As your React app begins to grow, you might find it challenging to keep track of all of the state changes each of your components. What do you do when two components need to share the same state? One solution would be to hold that state in the parent component, however that can get very messy when you want to add new components in the future that might not share the same parent.
Redux looks to address these issues through the use of a global state (known as the store), accessible from anywhere in your app. The store allows your app to have a single source of truth, further simplifying how you manage state, making data in your app more predictable. The Redux store is immutable, meaning it is read-only. Components must request for the store to update. As with everything React, Redux uses a unidirectional data flow. An action is used to notify Redux that your app requires a change in state.
Actions describe what happened, reducers describe how the state should change. A reducer is a function which decides how to transform the current state into a new state. To ensure predictable output reducers are pure, meaning they always return the same result when passing the same arguments. Reducers should return to the store an updated state or the old state.
A store holds the whole state tree of your application. It is useful for situations where many components share the same state. In certain circumstances, it makes sense to use the local (component) state rather than using the Redux store. For example, a controlled component such as form input fields would update the local state on every keystroke. It is hard to justify why you would want to update the store for that. That said, there is no hard and fast rule for what you should save. It’s up to you how you choose to organise the state.
My understanding of Middleware is a little murky. The redux docs define middleware as “a third-party extension point between dispatching an action, and the moment it reaches the reducer.” Middleware intercepts dispatched actions and allow you to perform operations on the data before they reach the reducer. In this course, I have used middleware to log actions out to the console using redux-logger and for Thunk.
From their GitHub, “Redux Thunk middleware allows you to write action creators that return a function instead of an action.” Thunk is useful in situations where you would want to support asynchronous data flow such as server interaction. Thunk lets you write action creators that return functions instead of objects, allowing greater flexibility before dispatching your action to a reducer.
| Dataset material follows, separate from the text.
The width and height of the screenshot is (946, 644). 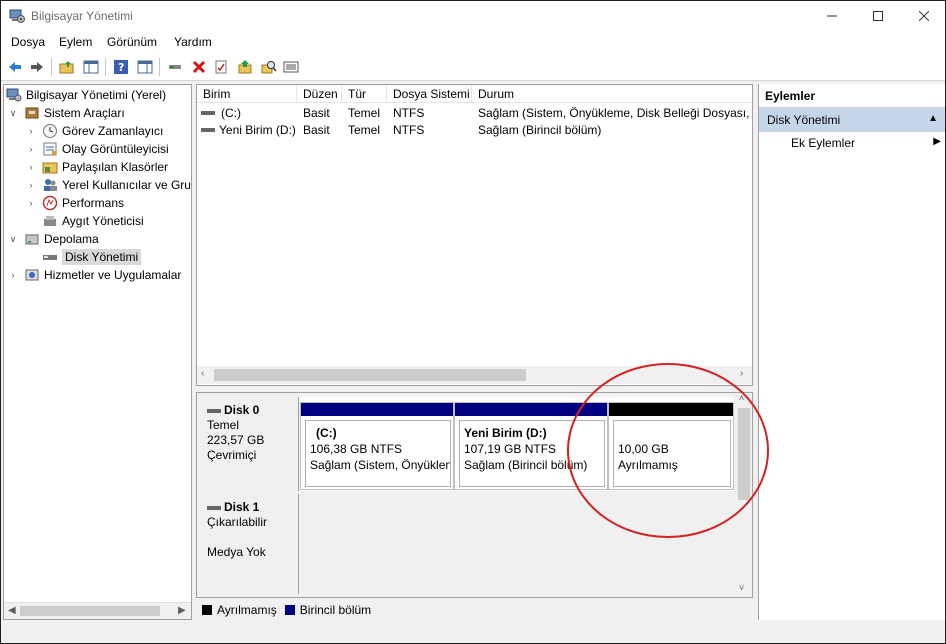 What do you see at coordinates (75, 203) in the screenshot?
I see `tree-item-performance: › Performans` at bounding box center [75, 203].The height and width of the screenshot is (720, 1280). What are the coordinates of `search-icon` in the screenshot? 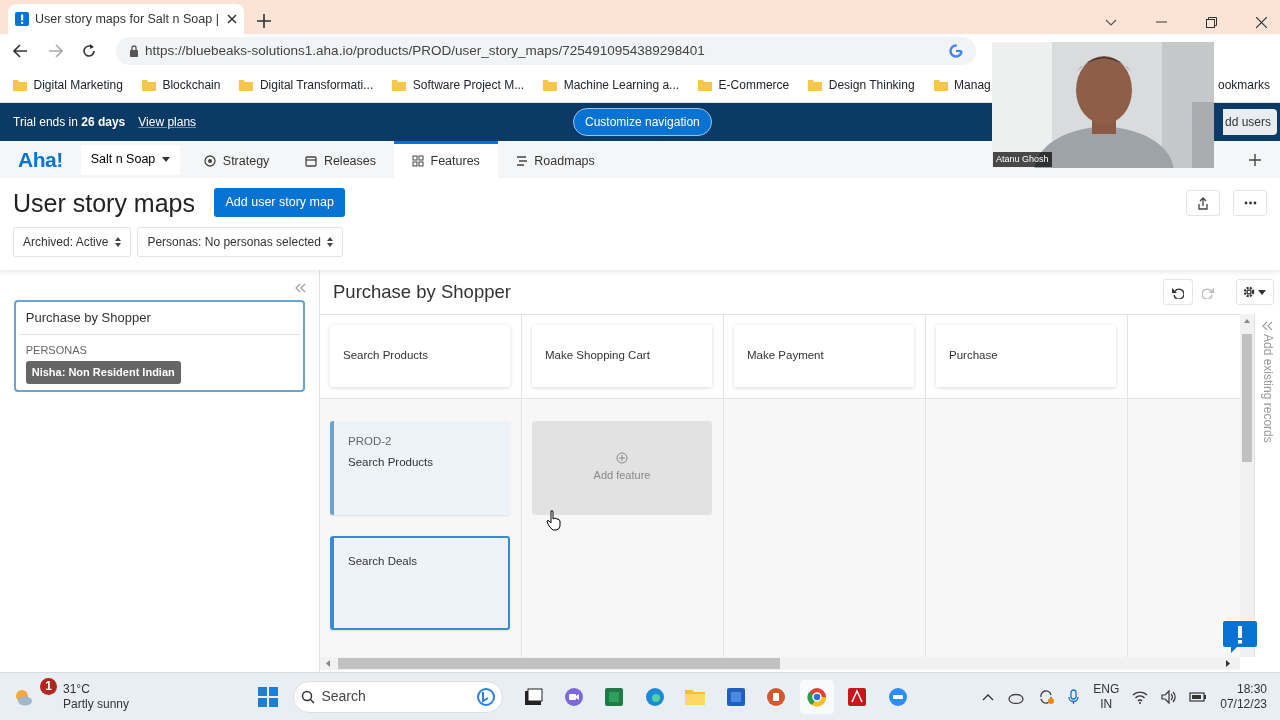 It's located at (308, 696). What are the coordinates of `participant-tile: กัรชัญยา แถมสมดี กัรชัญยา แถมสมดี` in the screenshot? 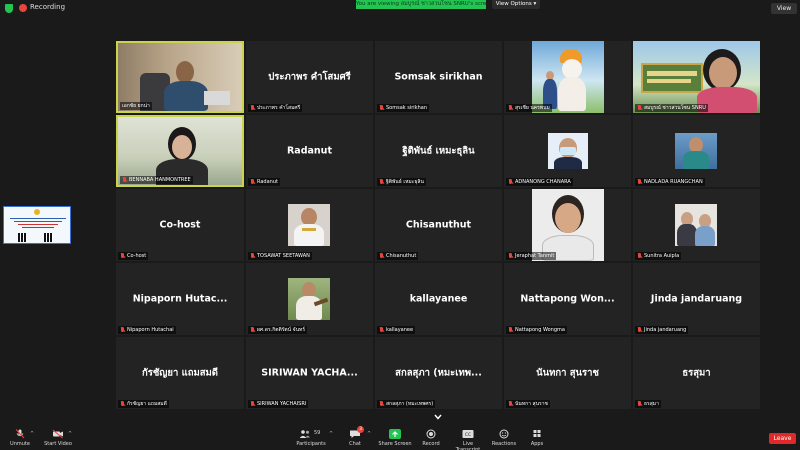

The MyReads app was my first app built using React. Even for a small app I often found it challenging to manage the state. Continuously passing props down to components became tedious and confusing at times. If the application grew, it’s easy to see how tangled things could get. A real-life example might be where multiple developers are working on components, which all pass props to each other.
Redux seems like a very fitting solution for keeping only the most relevant elements of state in a globally accessible store. Initially, I faced some challenges with understanding actions, action creators and reducers. Adding middleware to the mix created more confusion. The Redux Dev Tools gave me clear feedback to help improve my understanding by seeing how data in the store changes.